| MATERIAL FOR THE TASK |
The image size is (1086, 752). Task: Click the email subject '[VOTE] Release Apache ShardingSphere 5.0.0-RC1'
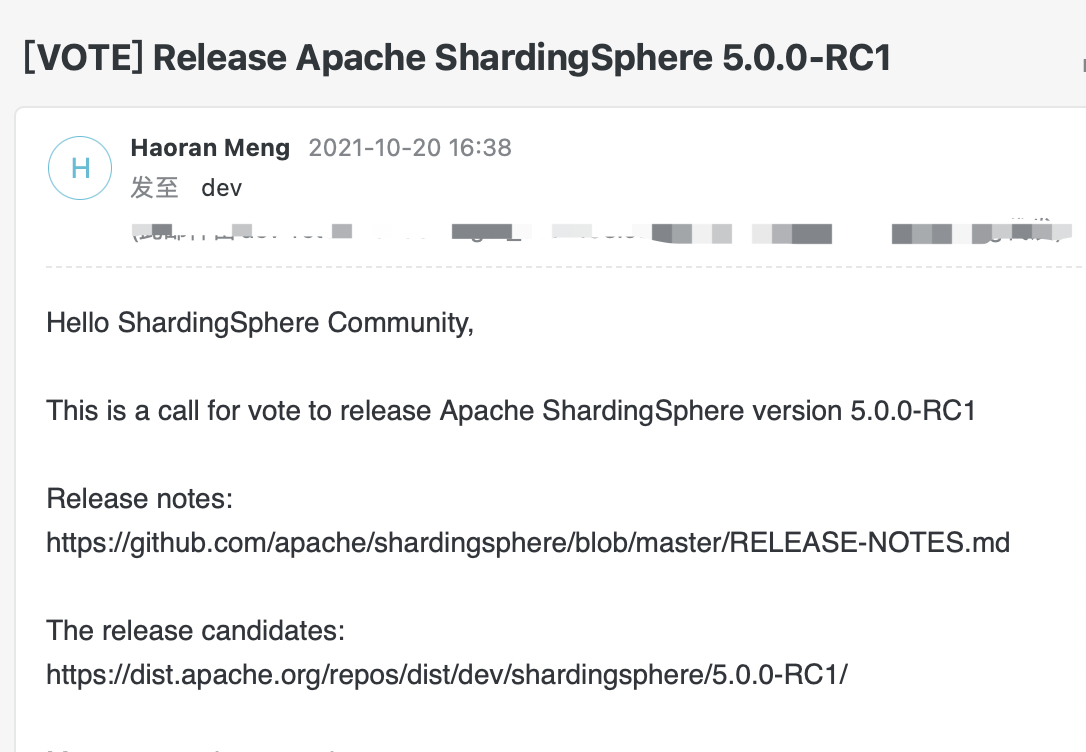pos(456,57)
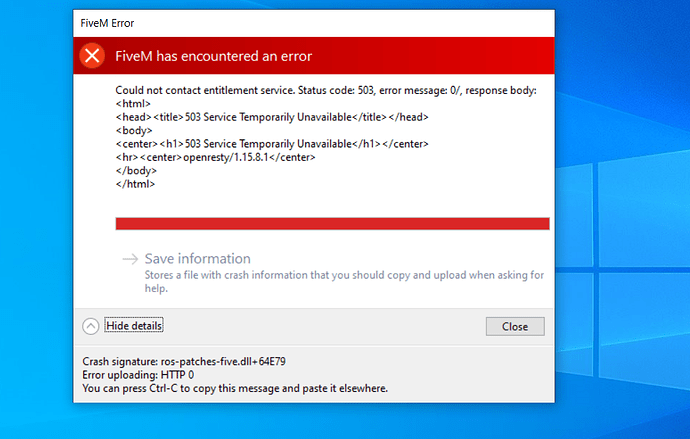Image resolution: width=690 pixels, height=439 pixels.
Task: Click the closing </html> tag line
Action: tap(136, 184)
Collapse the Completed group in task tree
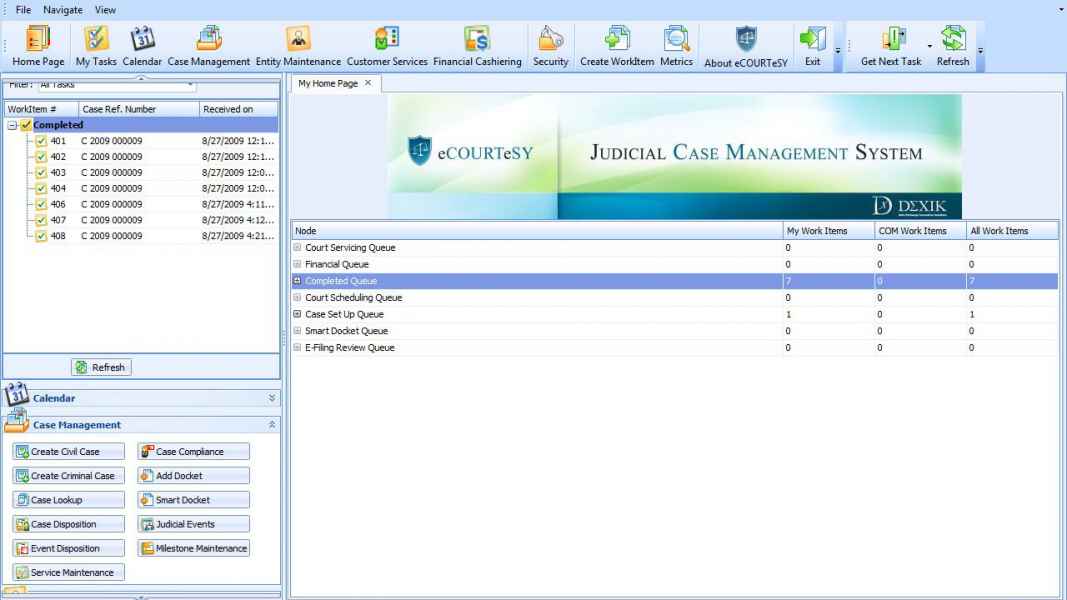Viewport: 1067px width, 600px height. click(12, 125)
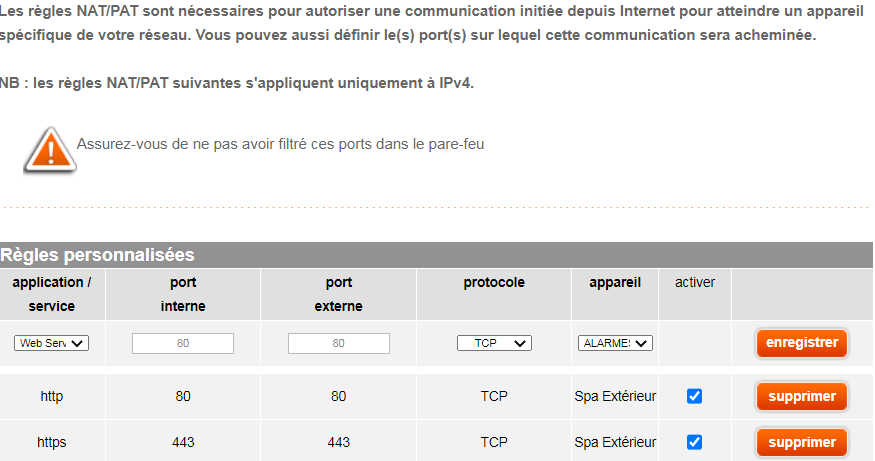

| YOUR ASSIGNMENT |
Reproduce all entries above exactly, minus the images.

| ANSWER TO THIS TASK |
The image size is (1086, 752). Task: Click the email subject '[VOTE] Release Apache ShardingSphere 5.0.0-RC1'
pos(456,57)
Image resolution: width=690 pixels, height=439 pixels.
Task: Click the closing </html> tag line
Action: tap(136, 184)
Collapse the Completed group in task tree
Viewport: 1067px width, 600px height. click(12, 125)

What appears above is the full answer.